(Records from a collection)
===
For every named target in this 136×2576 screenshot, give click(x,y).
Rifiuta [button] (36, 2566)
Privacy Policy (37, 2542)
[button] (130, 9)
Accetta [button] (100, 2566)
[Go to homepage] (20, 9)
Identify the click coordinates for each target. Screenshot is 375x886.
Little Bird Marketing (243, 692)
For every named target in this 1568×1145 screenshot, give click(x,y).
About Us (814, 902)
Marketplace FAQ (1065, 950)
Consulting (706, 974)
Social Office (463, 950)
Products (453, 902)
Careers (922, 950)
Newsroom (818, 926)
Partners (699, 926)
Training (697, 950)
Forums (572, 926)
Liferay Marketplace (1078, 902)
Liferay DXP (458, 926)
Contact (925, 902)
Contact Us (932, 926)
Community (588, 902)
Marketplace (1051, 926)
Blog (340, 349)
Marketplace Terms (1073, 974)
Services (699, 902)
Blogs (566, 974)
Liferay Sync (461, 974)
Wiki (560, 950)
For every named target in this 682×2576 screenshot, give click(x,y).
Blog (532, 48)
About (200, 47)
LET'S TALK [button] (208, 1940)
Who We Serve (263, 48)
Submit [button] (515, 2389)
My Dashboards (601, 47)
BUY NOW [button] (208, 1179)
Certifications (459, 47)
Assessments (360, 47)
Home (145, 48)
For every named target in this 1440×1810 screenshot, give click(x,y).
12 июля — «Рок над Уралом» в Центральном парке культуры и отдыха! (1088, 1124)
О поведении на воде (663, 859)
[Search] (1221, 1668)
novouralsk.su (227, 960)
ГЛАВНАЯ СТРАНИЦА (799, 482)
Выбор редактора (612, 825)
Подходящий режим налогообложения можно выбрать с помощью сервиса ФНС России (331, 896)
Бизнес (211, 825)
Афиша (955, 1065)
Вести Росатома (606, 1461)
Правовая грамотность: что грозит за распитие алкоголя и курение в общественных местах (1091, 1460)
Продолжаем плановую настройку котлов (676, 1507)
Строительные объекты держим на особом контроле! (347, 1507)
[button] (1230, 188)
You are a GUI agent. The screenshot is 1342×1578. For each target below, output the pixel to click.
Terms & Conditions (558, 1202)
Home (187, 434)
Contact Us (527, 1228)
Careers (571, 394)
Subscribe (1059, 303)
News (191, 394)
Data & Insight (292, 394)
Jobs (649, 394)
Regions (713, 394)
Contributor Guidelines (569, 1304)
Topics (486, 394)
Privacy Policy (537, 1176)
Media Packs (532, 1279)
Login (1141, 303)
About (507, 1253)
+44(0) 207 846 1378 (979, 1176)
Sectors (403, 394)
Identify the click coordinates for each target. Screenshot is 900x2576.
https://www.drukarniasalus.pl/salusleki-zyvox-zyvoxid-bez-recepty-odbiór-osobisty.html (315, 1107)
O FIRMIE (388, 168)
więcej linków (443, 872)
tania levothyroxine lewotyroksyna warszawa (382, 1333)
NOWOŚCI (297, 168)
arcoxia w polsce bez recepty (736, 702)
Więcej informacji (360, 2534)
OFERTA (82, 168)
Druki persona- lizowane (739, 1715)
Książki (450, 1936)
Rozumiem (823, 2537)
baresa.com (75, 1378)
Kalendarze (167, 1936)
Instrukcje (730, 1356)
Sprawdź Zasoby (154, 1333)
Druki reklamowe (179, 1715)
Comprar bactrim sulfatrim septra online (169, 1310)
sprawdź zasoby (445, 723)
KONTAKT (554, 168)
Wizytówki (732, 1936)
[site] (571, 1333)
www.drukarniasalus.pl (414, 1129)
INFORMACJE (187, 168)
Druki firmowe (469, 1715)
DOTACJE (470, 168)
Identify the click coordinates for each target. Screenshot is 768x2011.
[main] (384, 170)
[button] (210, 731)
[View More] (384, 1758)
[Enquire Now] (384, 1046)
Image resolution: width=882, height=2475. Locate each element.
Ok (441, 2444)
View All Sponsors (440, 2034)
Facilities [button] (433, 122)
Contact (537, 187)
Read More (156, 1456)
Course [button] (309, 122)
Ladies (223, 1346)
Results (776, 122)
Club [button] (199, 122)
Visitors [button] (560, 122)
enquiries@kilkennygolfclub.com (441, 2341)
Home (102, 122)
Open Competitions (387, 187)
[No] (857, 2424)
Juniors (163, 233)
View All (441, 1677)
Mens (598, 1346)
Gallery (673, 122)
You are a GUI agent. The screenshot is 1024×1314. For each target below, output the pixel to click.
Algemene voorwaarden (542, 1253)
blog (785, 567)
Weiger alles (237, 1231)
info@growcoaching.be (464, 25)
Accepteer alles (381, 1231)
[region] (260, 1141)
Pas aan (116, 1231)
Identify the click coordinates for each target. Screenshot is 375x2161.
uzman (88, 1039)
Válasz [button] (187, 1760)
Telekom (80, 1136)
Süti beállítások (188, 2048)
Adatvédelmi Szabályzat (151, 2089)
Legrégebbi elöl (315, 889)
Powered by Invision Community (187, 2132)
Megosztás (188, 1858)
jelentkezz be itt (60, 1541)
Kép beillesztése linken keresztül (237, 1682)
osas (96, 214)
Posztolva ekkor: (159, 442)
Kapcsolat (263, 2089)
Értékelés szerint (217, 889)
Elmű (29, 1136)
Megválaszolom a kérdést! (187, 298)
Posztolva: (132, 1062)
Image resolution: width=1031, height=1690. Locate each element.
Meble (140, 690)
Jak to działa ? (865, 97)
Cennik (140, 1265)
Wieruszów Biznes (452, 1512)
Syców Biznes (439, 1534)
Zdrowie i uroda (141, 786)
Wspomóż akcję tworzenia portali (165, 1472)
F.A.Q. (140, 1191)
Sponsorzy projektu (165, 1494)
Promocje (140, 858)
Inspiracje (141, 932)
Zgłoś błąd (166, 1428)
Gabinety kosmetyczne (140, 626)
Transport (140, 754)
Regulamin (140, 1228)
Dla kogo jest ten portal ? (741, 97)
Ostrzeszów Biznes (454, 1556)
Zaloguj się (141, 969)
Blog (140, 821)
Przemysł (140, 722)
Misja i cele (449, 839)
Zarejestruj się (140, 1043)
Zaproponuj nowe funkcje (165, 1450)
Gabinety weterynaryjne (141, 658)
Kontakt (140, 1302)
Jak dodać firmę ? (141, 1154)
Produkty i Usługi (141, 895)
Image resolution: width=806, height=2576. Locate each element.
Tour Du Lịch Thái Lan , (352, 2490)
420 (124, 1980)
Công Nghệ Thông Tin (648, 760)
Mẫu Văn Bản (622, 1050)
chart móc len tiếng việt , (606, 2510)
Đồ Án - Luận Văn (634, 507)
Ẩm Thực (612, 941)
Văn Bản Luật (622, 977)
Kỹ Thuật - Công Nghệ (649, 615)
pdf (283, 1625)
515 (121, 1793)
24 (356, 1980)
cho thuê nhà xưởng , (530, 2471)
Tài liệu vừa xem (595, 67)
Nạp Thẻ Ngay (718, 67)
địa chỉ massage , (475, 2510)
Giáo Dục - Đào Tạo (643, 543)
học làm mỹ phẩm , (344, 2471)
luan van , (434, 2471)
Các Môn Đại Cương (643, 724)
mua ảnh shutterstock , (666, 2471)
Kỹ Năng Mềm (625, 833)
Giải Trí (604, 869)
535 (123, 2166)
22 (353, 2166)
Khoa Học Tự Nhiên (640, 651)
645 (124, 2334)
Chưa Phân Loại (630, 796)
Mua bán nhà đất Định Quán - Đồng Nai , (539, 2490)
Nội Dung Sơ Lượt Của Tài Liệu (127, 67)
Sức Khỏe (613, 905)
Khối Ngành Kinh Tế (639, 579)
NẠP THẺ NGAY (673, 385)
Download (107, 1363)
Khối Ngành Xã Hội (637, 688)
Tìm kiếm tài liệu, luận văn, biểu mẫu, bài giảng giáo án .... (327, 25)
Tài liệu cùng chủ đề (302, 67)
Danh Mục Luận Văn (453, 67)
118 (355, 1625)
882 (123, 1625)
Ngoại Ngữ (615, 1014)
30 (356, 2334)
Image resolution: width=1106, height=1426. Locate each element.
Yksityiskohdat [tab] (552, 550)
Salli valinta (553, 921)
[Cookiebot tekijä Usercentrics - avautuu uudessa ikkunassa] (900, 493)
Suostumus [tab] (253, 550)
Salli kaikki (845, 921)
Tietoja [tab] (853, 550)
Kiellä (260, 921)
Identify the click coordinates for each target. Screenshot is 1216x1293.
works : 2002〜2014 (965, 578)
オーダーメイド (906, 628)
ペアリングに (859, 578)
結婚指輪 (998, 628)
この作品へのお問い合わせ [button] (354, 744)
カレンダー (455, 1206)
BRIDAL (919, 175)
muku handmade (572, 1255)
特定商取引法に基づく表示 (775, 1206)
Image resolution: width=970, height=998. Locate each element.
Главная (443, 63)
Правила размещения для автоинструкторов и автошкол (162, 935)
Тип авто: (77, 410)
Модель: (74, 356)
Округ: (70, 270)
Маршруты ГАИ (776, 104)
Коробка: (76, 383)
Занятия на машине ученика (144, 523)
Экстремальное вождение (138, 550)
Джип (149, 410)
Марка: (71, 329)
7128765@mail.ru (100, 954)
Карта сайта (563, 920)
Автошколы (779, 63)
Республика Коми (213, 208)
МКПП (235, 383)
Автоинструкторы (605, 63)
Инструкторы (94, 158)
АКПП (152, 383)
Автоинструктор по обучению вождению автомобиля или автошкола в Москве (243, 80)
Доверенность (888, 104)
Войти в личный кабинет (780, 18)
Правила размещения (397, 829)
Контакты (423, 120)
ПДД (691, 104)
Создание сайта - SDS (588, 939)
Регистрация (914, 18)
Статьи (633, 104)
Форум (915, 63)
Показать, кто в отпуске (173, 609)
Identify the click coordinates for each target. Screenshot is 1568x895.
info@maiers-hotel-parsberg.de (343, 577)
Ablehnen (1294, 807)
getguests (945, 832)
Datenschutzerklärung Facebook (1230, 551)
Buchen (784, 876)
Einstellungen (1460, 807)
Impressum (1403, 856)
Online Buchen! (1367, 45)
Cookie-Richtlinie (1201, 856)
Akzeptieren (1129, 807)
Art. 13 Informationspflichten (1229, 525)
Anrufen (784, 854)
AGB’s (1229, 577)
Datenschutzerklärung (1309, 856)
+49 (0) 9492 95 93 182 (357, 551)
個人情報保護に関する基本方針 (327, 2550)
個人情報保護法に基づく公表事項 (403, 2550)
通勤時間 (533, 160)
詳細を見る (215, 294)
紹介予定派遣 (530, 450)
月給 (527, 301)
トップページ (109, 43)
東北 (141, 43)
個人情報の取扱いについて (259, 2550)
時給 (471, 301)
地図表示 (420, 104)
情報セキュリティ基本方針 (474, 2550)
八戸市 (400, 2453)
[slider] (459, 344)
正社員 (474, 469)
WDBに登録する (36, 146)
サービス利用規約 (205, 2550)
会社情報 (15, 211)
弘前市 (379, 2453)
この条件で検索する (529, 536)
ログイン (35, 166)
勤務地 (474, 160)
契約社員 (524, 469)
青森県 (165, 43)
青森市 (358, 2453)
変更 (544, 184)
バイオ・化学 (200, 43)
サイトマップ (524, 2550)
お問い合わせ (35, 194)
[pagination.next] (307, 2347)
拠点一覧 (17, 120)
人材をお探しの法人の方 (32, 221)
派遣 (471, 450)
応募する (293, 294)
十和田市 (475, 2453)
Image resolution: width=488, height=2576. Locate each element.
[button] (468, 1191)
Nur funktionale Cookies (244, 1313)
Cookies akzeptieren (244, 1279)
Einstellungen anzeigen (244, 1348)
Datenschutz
===
Goal: Reproduce the rows without alteration, beginning with the line that contains "LET'S TALK [button] (208, 1940)" and continuing through the line that contains "Home (145, 48)", both included.

Output below:
LET'S TALK [button] (208, 1940)
Who We Serve (263, 48)
Submit [button] (515, 2389)
My Dashboards (601, 47)
BUY NOW [button] (208, 1179)
Certifications (459, 47)
Assessments (360, 47)
Home (145, 48)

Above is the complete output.